__PROBLEM TO SOLVE__:
Repeat every entry word for word, skipping the pictures.

__DATA TO USE__:
§ §

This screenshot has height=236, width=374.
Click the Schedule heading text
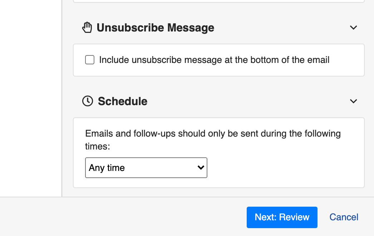pyautogui.click(x=123, y=101)
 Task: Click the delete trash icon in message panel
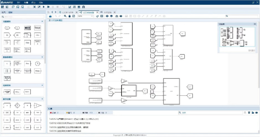249,113
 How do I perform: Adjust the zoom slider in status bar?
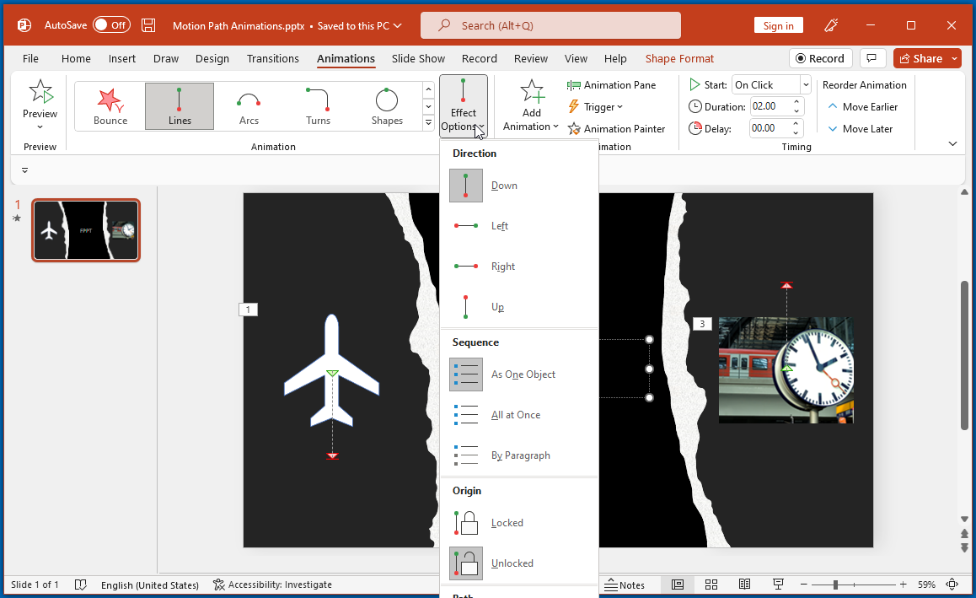[835, 585]
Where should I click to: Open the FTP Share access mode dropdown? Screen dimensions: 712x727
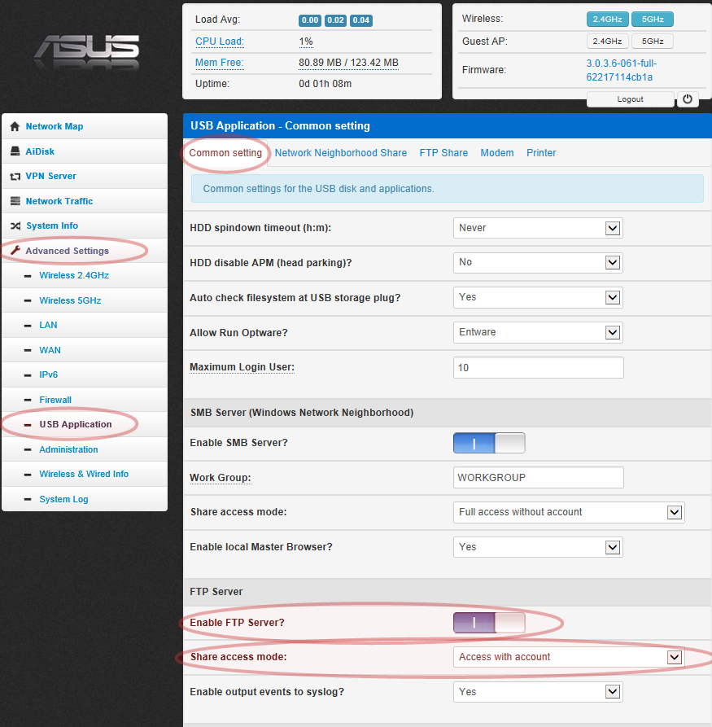[x=568, y=657]
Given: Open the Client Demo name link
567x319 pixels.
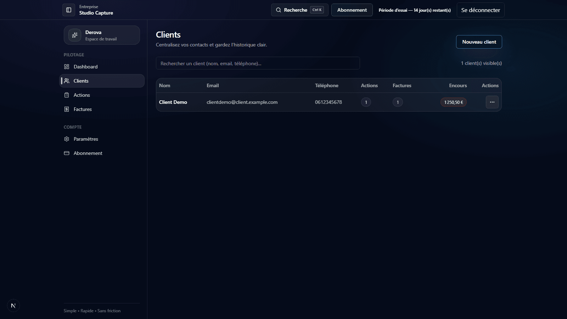Looking at the screenshot, I should (173, 102).
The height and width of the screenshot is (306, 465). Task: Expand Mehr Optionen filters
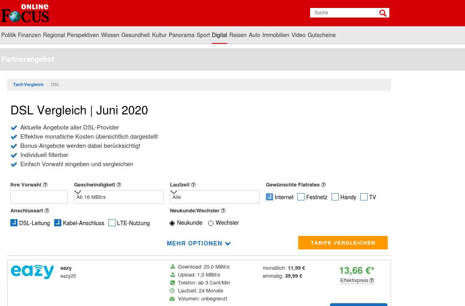coord(199,243)
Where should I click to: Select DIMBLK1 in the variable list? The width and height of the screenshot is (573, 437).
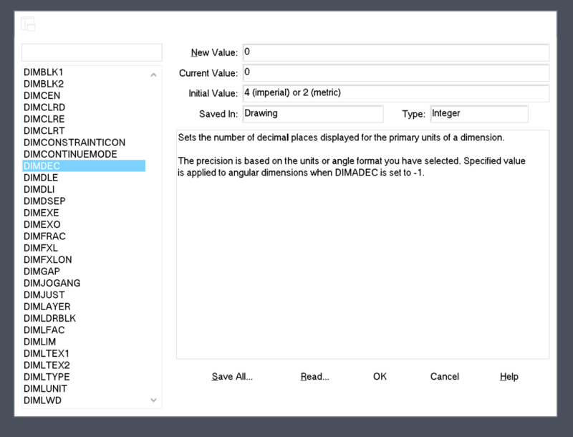coord(44,72)
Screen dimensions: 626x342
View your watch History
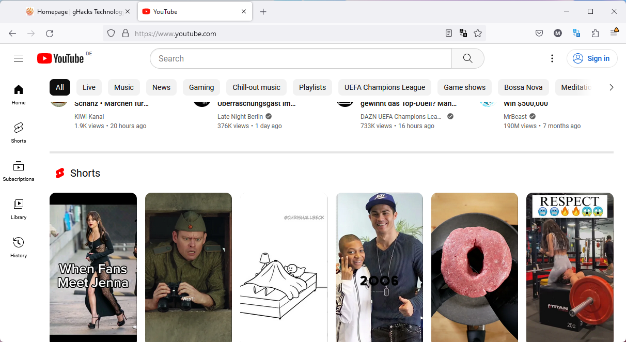click(19, 247)
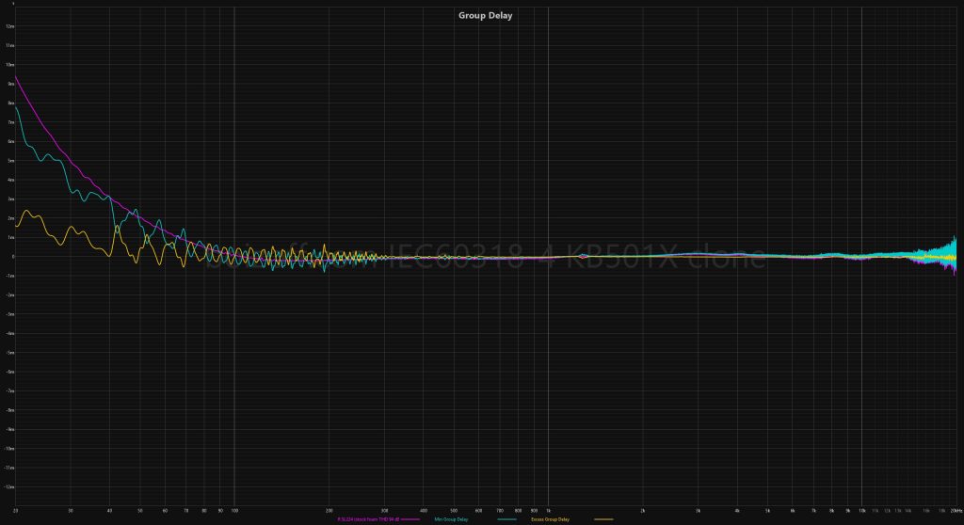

§ §

__ANSWER TO THE PROBLEM__:
This screenshot has height=236, width=374.
Click the Schedule heading text
pyautogui.click(x=123, y=101)
 Task: Click the delete trash icon in message panel
249,113
 How do I perform: Adjust the zoom slider in status bar?
[835, 585]
Where should I click to: Open the FTP Share access mode dropdown? Screen dimensions: 712x727
[x=568, y=657]
Given: Open the Client Demo name link
567x319 pixels.
Looking at the screenshot, I should (173, 102).
The height and width of the screenshot is (306, 465). Task: Expand Mehr Optionen filters
coord(199,243)
Where should I click to: Select DIMBLK1 in the variable list? The width and height of the screenshot is (573, 437).
coord(44,72)
Screen dimensions: 626x342
View your watch History
click(19, 247)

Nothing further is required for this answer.